이러한 property들을 바탕으로 system model 의 correctness를 판단 => 현실적으로는 어렵지만, 놓치기 쉬운 문제들을 찾아내는데 도움.

Summary

  • In this chapter, we have discussed a wide range of problems that can occur in distributed systems, including:

    • Sended packet over the network, may be lost or delayed.
    • A node’s clock may be significantly out of sync with other node
    • A process may pause for a substantial amount of time at any point in its execution

  • we try to build tolerance of partial failures into software, so that the system as a whole may continue functioning even when some of its constituent parts are broken.

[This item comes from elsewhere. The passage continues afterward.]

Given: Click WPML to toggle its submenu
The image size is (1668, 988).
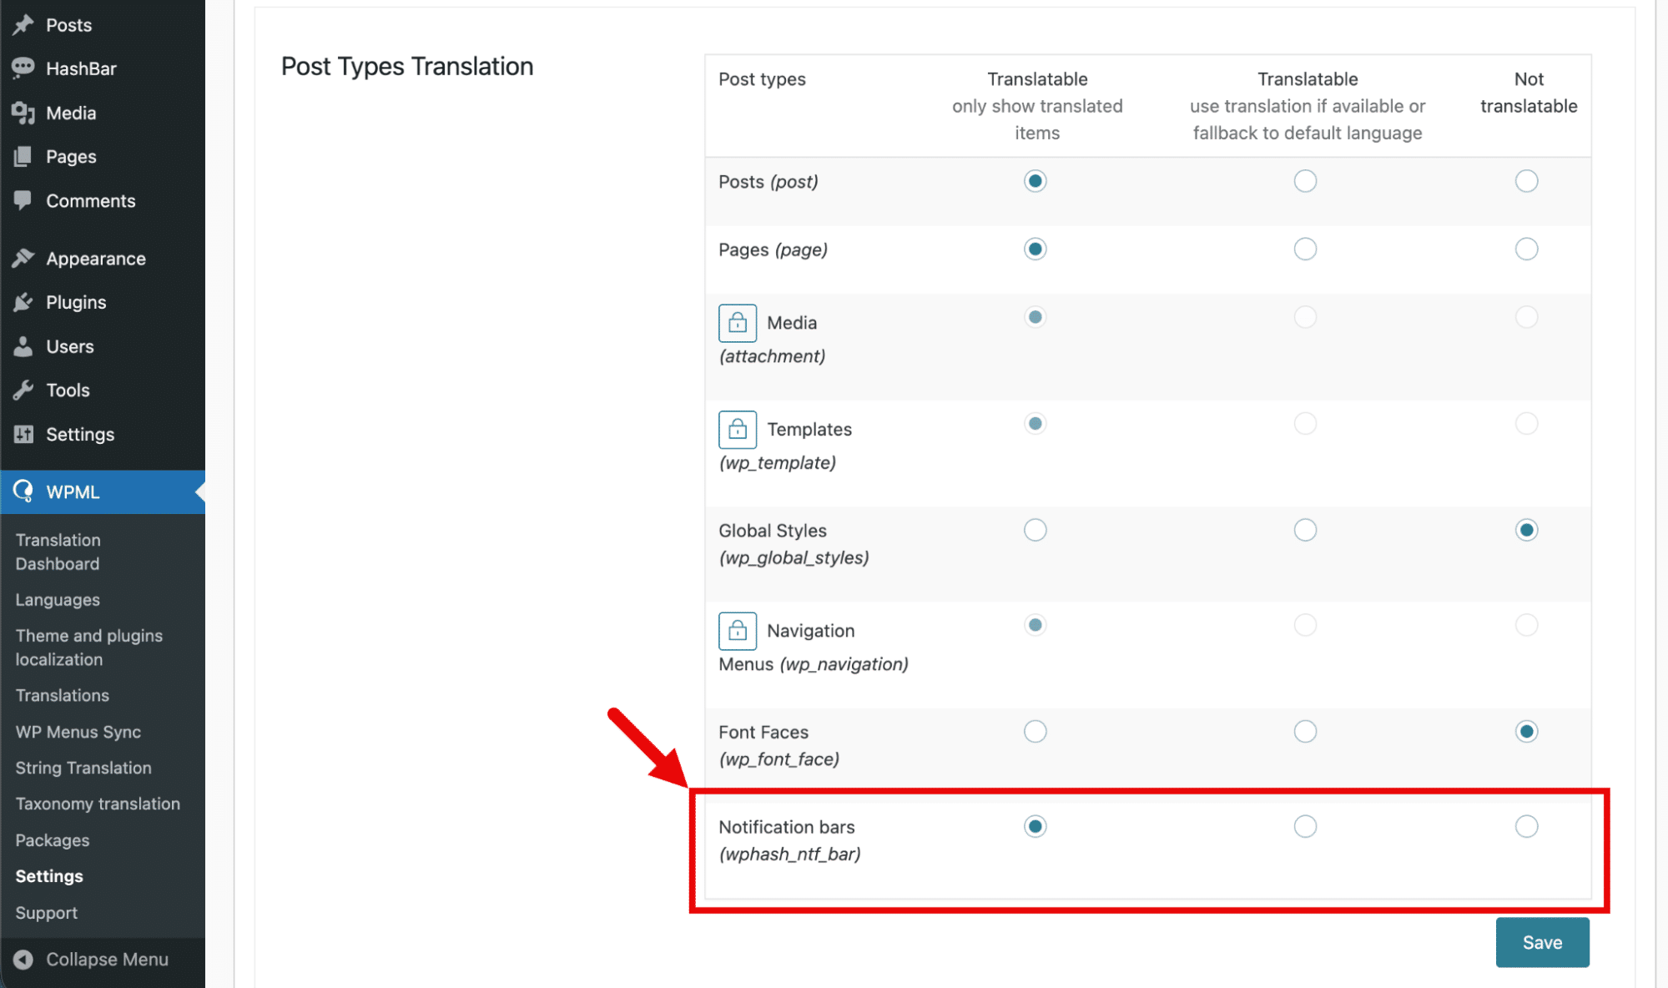Looking at the screenshot, I should point(73,491).
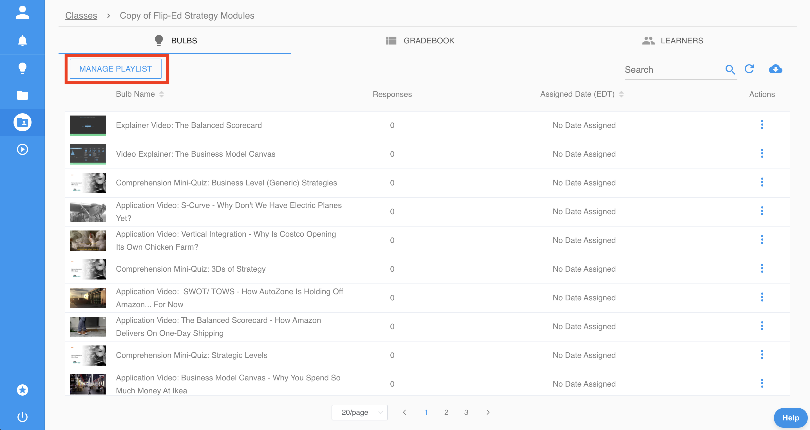
Task: Click the power logout icon
Action: point(22,417)
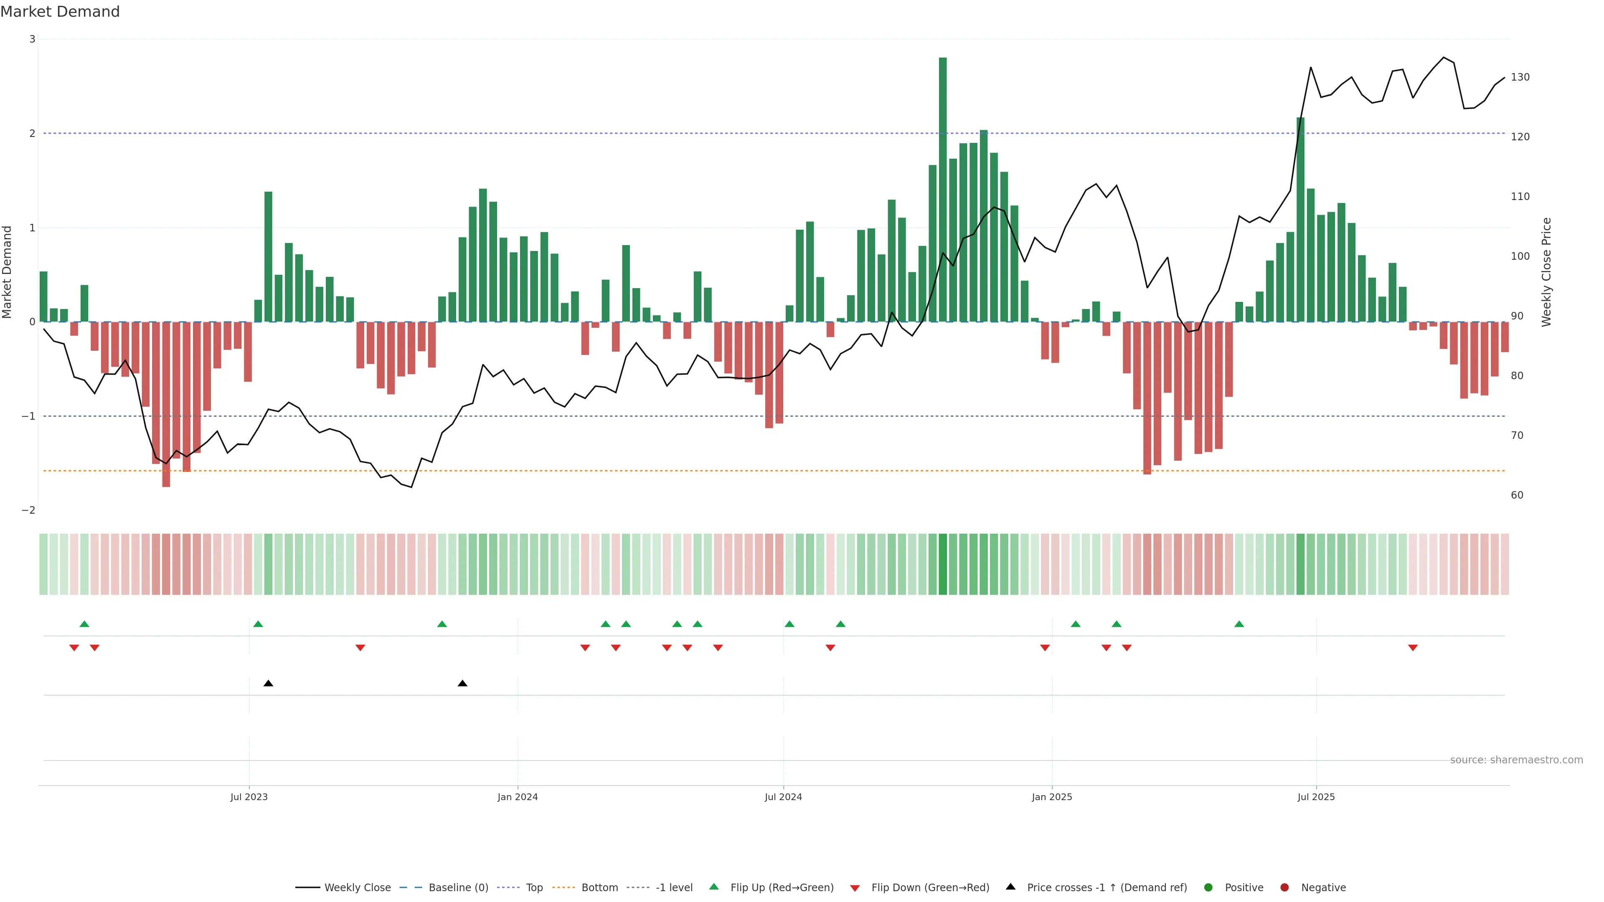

  • To tolerate faults, the first step is to detect them,

    • most distributed algorithms rely on timeouts to determine whether a remote node is still available.

  • Once a fault is detected, making a system tolerate is not easy either: no global variable, no shared memory, no common knowledge

  • This chapter has been all about problems, and has given us a bleak outlook. In the next chapter we will move on to solutions, and discuss some algorithms that have been designed to cope with all the problems in distributed systems.